The Tropical phase of the Ice in Clouds Experiment (ICE-T) is planned for the summer of 2011 in the Caribbean. The overarching goal of these aircraft field experiments is to determine whether out-of-cloud aerosol measurements can predict cloud ice in tropical mixed-phase clouds. Measurements of cloud condensation nuclei (CCN) spectra will be crucial for ICE-T field experiment.
In tropical clouds the production of cloud ice depends more heavily on the liquid/warm phase, which is especially prominent in warm, humid environments where cloud bases are low. Ice production by direct and secondary processes is hypothesized to depend on droplet and drop size spectra. More active warm rain processes are thought to enhance ice production; that is large cloud drops tend to promote both warm precipitation and the production of ice. It is well accepted that liquid cloud microphysics depends on the input aerosol - namely CCN.

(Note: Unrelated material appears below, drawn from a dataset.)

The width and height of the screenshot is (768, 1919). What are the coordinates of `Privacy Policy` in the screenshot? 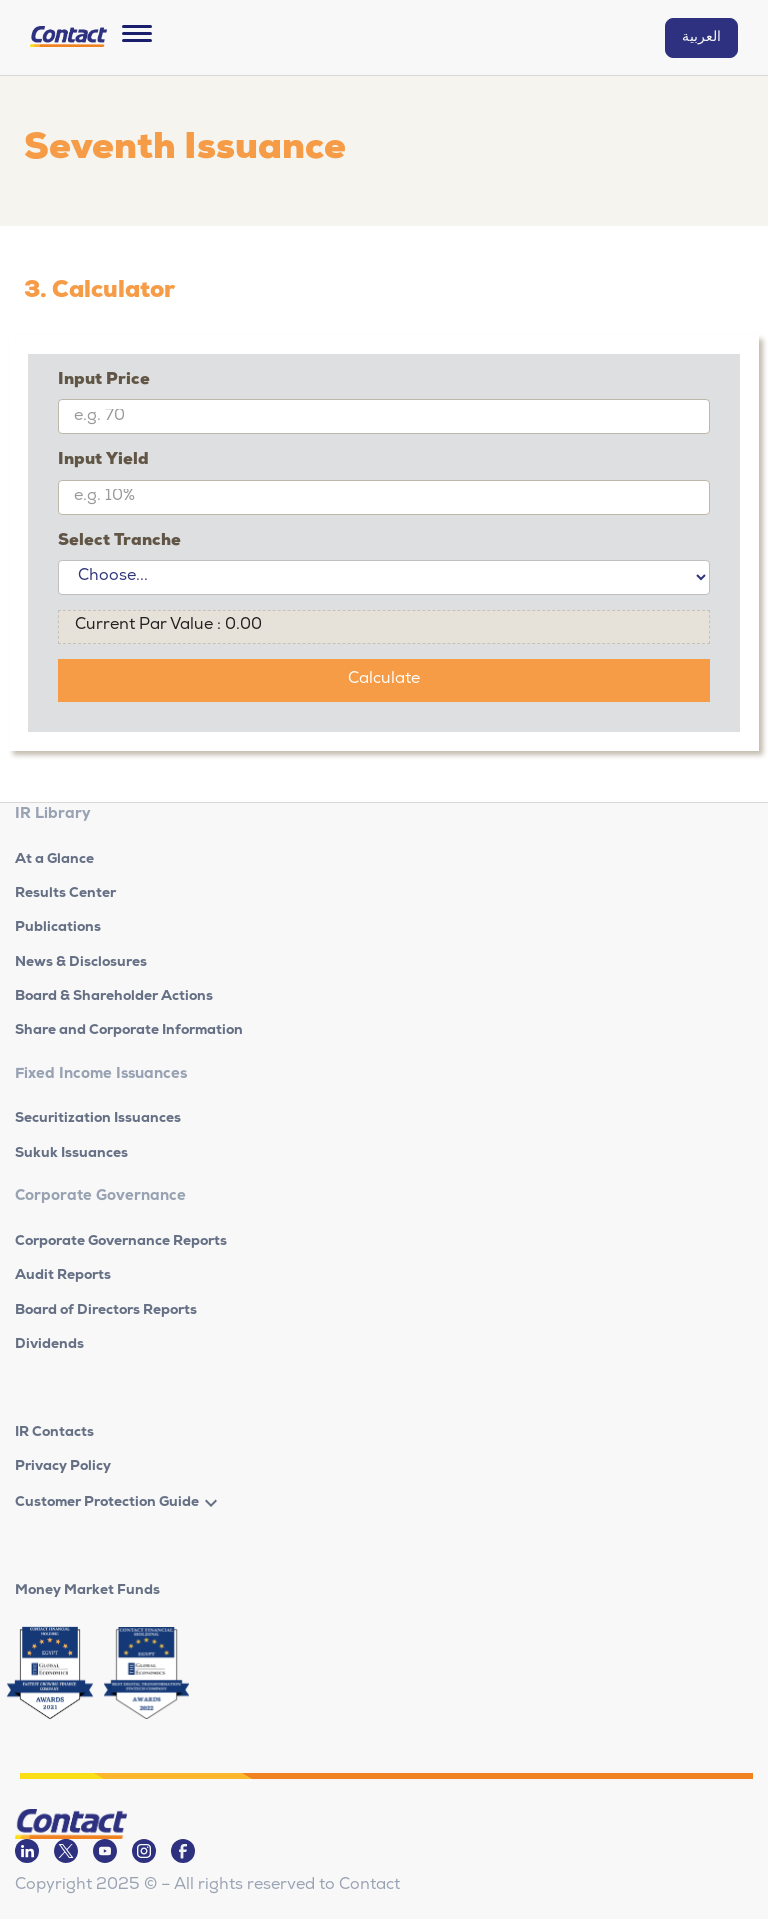 It's located at (63, 1467).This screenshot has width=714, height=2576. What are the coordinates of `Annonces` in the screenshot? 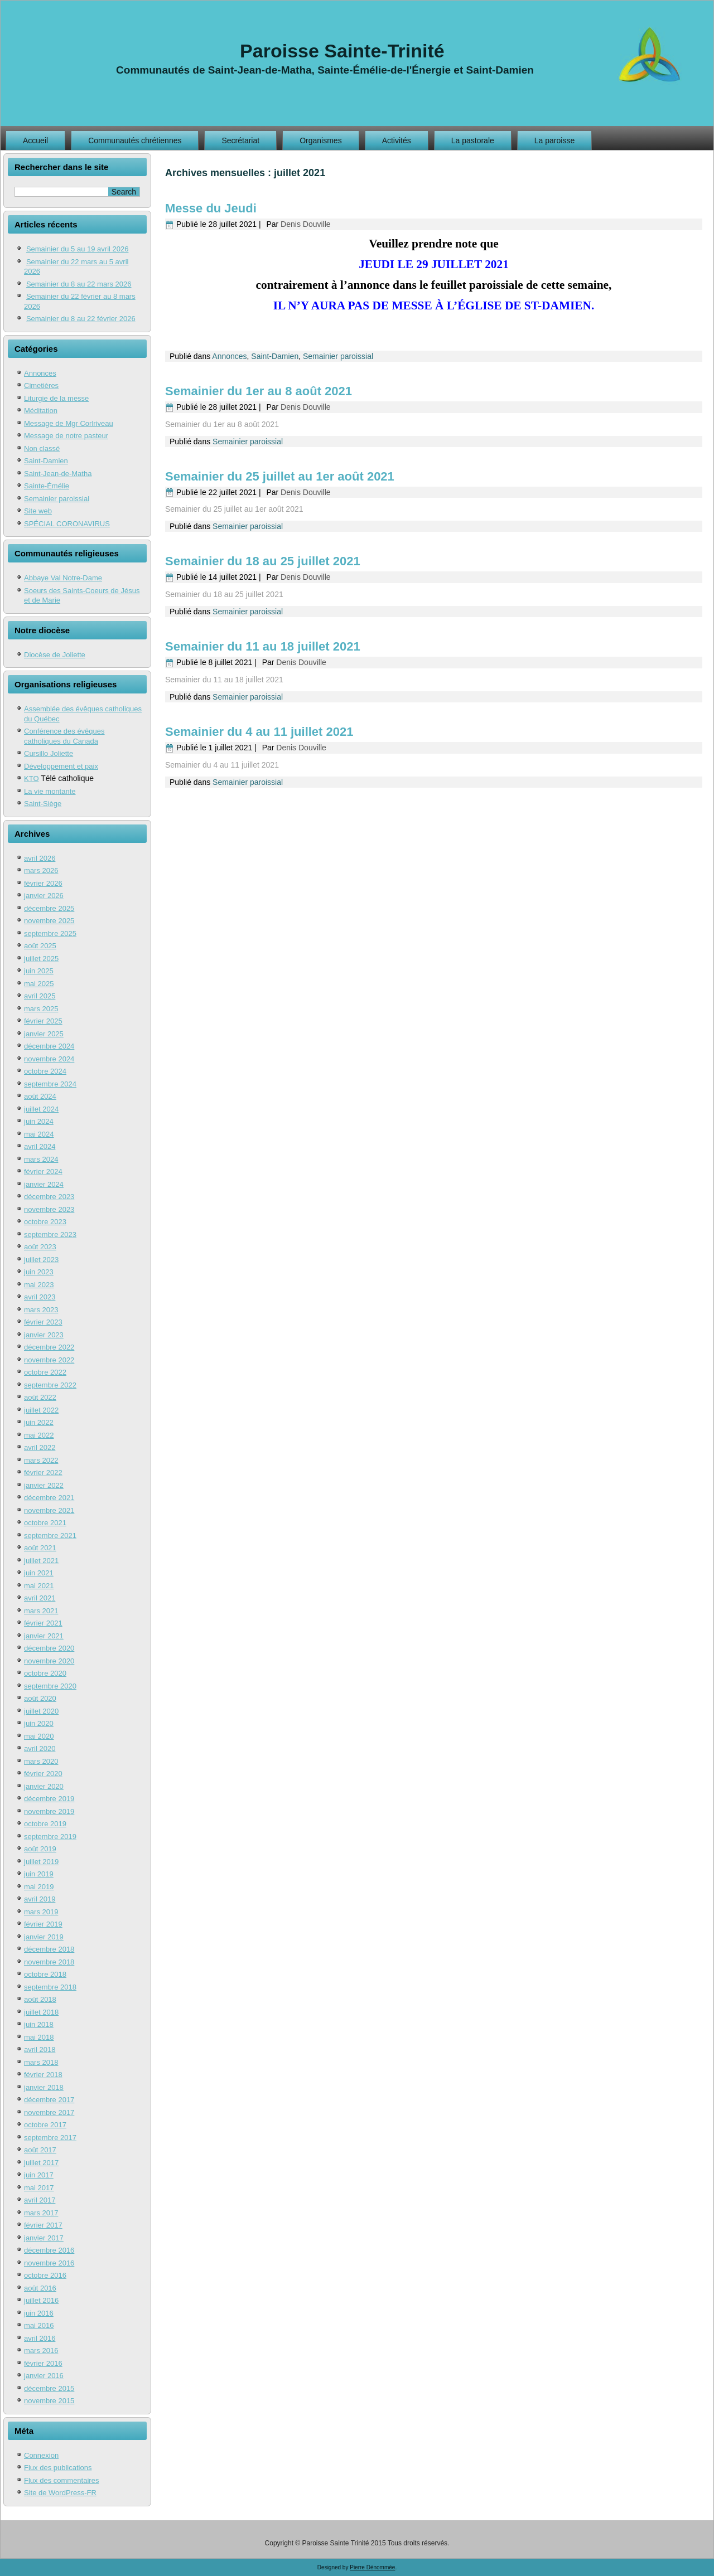 It's located at (40, 373).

Intellectual merits. In this study, we will conduct both in-situ sampling and post experiment analysis of data taken with two Desert Research Institute's (DRI, University of Nevada) cloud condensation nuclei (CCN) spectrometers during the upcoming ICE-T field campaign. The DRI's CCN spectrometers can provide more complete CCN spectra at high temporal and supersaturation resolution than other available CCN probes. One unique feature of the DRI CCN spectrometers is their wide range of operational supersaturations. Simultaneous measurements of large and giant nuclei, activated at very low supersaturatons (<0.001%), are of particular importance for the relatively clean tropical ocean environment in which ICE-T will be conducted.
The DRI CCN spectrometers will provide not only detailed, accurate, and complete spectra necessary for such an important endeavor, but they also provide supplementary volatility and CCN size measurements. These additional efforts afford important clues about CCN compositions and origins, which may also provide understandings on how dust and biomass burning affects the ICE-T clouds.
Broader Impacts. The measurements of full CCN spectrum are critical for studies on fundamental cloud physics. The data obtained from ICE-T will be available to the scientific community for further analysis and use, such as in modeling studies. The measurements of composition and origin of CCN may have broader implication in studying aerosol and cloud interactions and climate research.
The project will support training of a graduate student. The student will gain valuable learning experience by participating in the field project, as well as involving in subsequent analysis and preparation of scientific manuscripts.